Diesmal war es keine Selbstanzeige, die zur Einleitung eines Ermittlungsverfahrens wegen des Verdachts der Steuerhinterziehung führte:
Gestern erschienen Steuerfahnder und Polizisten gleich auf mehreren Anwesen eines bekannten Musikanten und durchsuchten „umfangreich“, wie lokale Medien zu berichten wissen. Und nicht nur im Eigenheim (im Journalistendeutsch: „Privatvilla in Wannsee“), sondern auch in der Unternehmensleitung („Management“) wurde nach Unterlagen gesucht.
Ziel war es wohl, den schlichten und leisen Verdacht (mehr ist nämlich für eine Durchsuchung nicht nötig!) mit weiteren „Informationen“ zu untersetzen. Dazu gehört auch die „Bitte“ an den Steuerberater des Bambiträgers, die Handakten herauszugeben. Irgendwas wird man schon noch finden ...
Das Ganze erinnert mich das Szenario mit dem guten(?) alten(!) Alphonse Gabriel C., den man auch „nur“ wegen Verstosses gegen Steuerrecht in den Knast brachte, weil ihm andere Straftaten, die ihm insbesondere die Medien vorwarfen, nicht nachgewiesen werden konnten.

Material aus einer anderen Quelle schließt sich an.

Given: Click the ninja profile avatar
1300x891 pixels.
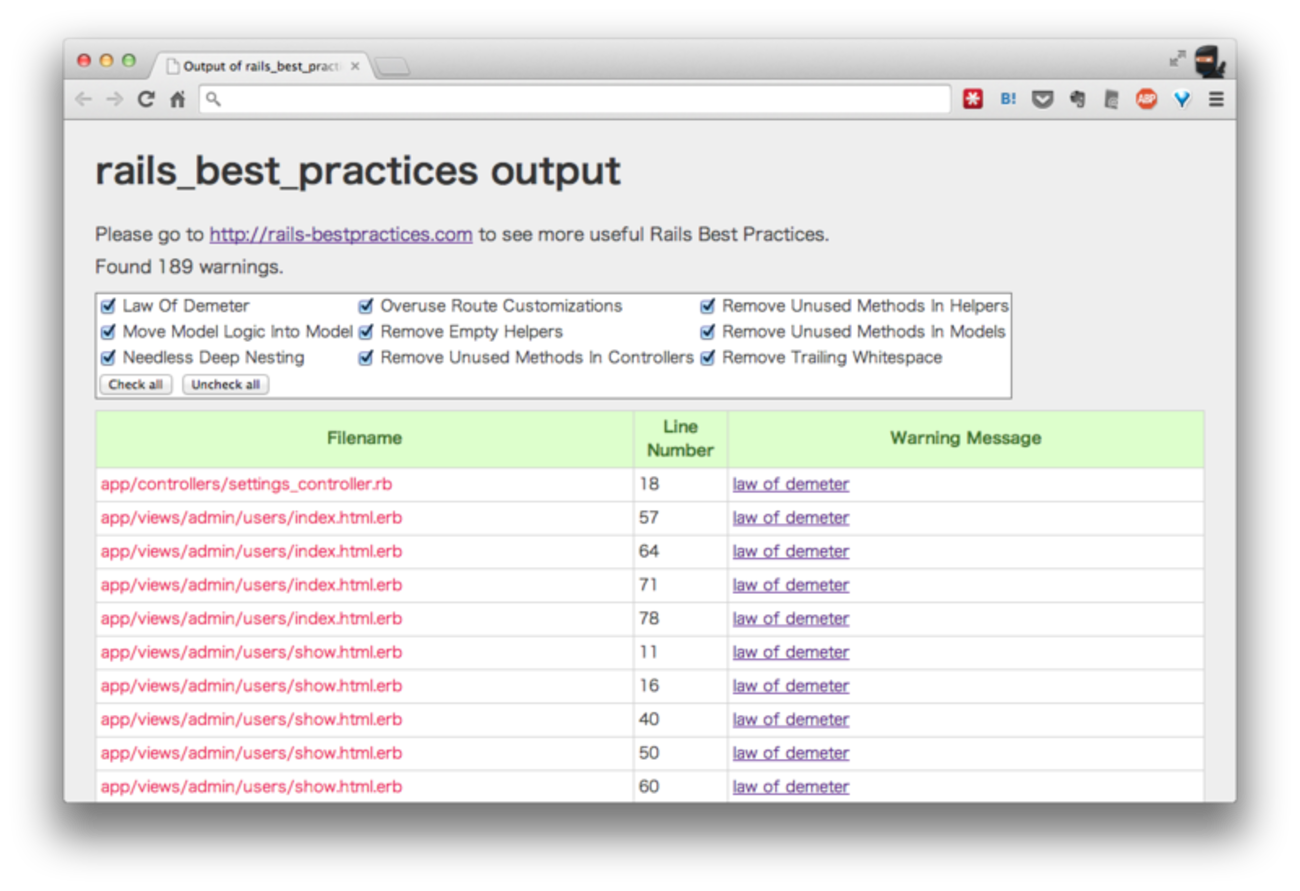Looking at the screenshot, I should coord(1209,62).
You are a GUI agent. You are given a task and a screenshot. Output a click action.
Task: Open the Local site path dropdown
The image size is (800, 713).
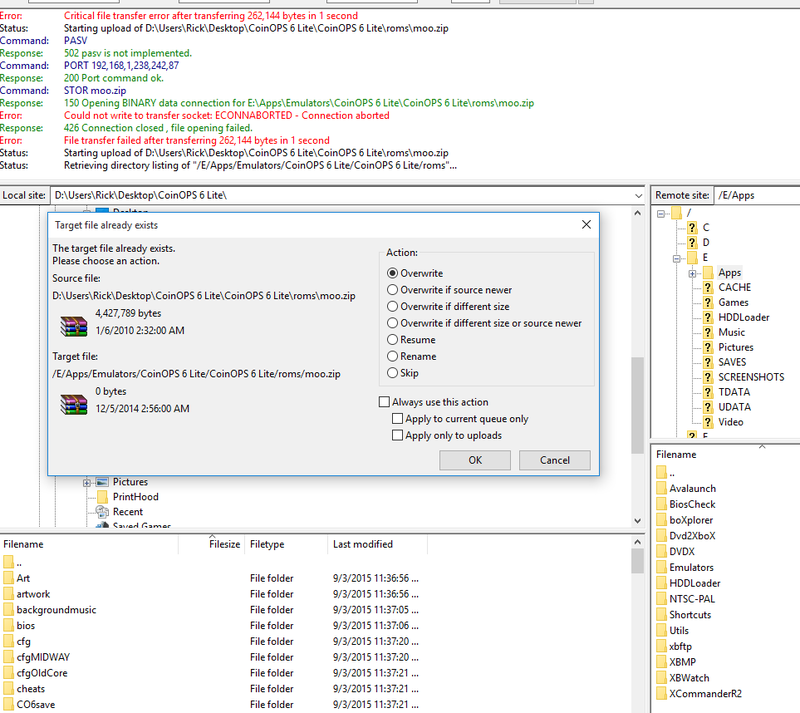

Bei Al Gabriel waren es aber im Wesentlichen seine Verteidiger, die es 1930/1931 voll versemmelt hatten. Ich bin sicher, daß die Verteidiger des durchsuchten Samurai ein anderes Niveau haben.
Scheitern werden die Kollegen aber vermutlich in einem Punkt: Gerüchten zufolge soll die Beweislage erdrückend sein, soweit es sich um einen angeblichen Verstoß im Jahr 2012 gegen Denkmalschutzauflagen handelt.